Currently, this pass only focuses on *trivial* loop unswitching. At that
reduced problem it remains dramatically better than the current loop
unswitch is.

  • Old pass is worse than cubic complexity. New pass is (I think) linear.
  • New pass is much simpler in its design by focusing on full unswitching. (See below for details on this).
  • New pass doesn't carry state for thresholds between pass iterations.
  • New pass doesn't carry state for correctness (both miscompile and infloop) between pass iterations.
  • New pass produces substantially better code after unswitching.
  • New pass can handle more trivial unswitch cases.
  • New pass doesn't recompute the dominator tree for the entire function and instead incrementally updates it.

I've ported all of the trivial unswitching test cases from the old pass
to the new one to make sure that major functionality isn't lost in the
process.
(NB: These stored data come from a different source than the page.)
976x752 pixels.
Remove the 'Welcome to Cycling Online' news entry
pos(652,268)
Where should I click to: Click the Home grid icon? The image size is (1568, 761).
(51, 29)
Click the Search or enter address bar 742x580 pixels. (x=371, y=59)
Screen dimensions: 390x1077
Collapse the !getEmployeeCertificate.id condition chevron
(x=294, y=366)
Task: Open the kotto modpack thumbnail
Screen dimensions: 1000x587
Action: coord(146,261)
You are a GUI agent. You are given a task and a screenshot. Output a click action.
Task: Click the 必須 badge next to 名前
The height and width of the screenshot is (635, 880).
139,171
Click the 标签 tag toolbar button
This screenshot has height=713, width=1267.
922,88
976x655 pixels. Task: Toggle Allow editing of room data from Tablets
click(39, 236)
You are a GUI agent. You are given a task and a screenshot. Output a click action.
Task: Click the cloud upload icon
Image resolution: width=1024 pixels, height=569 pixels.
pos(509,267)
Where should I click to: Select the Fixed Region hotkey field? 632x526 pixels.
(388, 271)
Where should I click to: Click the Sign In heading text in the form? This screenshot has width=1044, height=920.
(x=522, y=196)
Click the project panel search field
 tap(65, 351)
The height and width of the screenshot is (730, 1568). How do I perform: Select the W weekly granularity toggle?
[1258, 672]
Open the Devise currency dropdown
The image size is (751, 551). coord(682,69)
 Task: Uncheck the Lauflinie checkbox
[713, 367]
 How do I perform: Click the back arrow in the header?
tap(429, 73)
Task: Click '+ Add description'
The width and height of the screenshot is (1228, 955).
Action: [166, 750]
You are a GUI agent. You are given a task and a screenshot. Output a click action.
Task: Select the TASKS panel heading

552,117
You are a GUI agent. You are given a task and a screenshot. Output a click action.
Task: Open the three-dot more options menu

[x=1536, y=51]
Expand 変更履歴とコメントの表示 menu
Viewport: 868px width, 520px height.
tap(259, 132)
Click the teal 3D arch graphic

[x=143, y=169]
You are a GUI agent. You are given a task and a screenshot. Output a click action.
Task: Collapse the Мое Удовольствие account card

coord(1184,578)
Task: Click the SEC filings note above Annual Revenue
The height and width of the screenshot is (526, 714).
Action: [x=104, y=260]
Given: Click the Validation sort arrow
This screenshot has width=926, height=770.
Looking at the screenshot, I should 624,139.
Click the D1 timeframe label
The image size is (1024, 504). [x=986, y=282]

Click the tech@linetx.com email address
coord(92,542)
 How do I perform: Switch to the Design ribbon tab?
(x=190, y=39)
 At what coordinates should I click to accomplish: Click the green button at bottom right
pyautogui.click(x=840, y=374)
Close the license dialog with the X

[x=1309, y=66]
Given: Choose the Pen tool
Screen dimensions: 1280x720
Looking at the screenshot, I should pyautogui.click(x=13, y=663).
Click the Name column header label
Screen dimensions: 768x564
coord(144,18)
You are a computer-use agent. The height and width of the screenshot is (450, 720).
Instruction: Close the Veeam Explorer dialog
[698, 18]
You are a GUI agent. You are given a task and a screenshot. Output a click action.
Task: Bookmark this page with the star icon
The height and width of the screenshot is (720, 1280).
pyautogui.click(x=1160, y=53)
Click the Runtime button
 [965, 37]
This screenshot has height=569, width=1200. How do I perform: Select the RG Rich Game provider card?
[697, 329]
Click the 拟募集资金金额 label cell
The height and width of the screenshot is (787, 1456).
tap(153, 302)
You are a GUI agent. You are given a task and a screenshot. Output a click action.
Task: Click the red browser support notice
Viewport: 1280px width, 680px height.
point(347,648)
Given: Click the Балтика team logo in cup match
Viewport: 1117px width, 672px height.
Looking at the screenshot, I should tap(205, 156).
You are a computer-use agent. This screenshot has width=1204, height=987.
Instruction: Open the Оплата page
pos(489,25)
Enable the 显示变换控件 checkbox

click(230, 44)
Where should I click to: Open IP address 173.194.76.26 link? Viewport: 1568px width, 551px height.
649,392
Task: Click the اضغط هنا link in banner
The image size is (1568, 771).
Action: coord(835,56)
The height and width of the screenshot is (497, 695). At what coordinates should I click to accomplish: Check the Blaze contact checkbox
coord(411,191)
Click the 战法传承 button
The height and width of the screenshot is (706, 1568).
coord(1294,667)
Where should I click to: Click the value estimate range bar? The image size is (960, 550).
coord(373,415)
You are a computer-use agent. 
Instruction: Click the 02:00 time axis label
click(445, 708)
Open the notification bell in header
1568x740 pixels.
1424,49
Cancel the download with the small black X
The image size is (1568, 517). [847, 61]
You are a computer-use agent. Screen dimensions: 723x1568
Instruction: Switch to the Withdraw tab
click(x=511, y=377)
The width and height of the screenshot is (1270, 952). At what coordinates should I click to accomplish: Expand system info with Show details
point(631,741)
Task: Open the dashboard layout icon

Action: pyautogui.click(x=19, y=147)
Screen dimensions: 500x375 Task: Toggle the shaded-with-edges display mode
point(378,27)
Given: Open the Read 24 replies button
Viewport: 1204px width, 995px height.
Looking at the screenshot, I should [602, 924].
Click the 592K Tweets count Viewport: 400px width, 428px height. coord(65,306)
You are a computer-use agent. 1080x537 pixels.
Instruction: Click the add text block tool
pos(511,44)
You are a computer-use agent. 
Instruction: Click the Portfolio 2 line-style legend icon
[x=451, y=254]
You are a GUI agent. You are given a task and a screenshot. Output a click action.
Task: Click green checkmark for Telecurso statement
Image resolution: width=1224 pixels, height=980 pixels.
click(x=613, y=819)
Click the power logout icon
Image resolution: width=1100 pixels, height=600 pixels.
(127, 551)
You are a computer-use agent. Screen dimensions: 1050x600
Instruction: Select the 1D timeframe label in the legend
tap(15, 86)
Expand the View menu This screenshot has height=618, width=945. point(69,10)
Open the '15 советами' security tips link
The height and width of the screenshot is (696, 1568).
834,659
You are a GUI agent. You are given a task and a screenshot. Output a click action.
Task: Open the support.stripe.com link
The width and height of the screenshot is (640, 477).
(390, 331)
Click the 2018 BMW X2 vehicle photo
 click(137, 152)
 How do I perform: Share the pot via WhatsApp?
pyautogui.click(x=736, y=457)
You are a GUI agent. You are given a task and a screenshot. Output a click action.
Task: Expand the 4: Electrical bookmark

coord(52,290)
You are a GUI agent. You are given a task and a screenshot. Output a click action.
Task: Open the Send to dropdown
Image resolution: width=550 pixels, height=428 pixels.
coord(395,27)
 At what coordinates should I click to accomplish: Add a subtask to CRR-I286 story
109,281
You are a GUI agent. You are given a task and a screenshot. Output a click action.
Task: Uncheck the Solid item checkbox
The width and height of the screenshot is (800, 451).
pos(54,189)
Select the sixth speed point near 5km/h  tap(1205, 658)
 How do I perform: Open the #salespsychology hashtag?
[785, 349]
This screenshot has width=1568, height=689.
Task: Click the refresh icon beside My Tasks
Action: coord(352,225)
For several of the test cases I've worked to improve the
precision and rigor of the CHECKs, but for many I've just updated them
to handle the new IR produced.

My initial motivation was the fact that the old pass carried state in
very unreliable ways between pass iterations, and these mechansims were
incompatible with the new pass manager. However, I discovered many more
improvements to make along the way.

This pass makes two very significant assumptions that enable most of these
improvements:

  1. Focus on *full* unswitching -- that is, completely removing whatever control flow construct is being unswitched from the loop. In the case of trivial unswitching, this means removing the trivial (exiting) edge. In non-trivial unswitching, this means removing the branch or switch itself. This is in opposition to *partial* unswitching where some part of the unswitched control flow remains in the loop. Partial unswitching only really applies to switches and to folded branches. These are very similar to full unrolling and partial unrolling. The full form is an effective canonicalization, the partial form needs a complex cost model, cannot be iterated, isn't canonicalizing, and should be a separate pass that runs very late (much like unrolling).
  1. Leverage LLVM's Loop machinery to the fullest. The original unswitch dates from a time when a great deal of LLVM's loop infrastructure was missing, ineffective, and/or unreliable. As a consequence, a lot of complexity was added which we no longer need.

With these two overarching principles, I think we can build a fast and
effective unswitcher that fits in well in the new PM and in the
canonicalization pipeline. Some of the remaining functionality around
partial unswitching may not be relevant today (not many test cases or
benchmarks I can find) but if they are I'd like to add support for them
as a separate layer that runs very late in the pipeline.

Purely to make reviewing and introducing this code more manageable, I've
split this into first a trivial-unswitch-only pass and in the next patch
I'll add support for full non-trivial unswitching against a *fixed*
threshold, exactly like full unrolling. I even plan to re-use the
unrolling thresholds, as these are incredibly similar cost tradeoffs:
we're cloning a loop body in order to end up with simplified control
flow. We should only do that when the total growth is reasonably small.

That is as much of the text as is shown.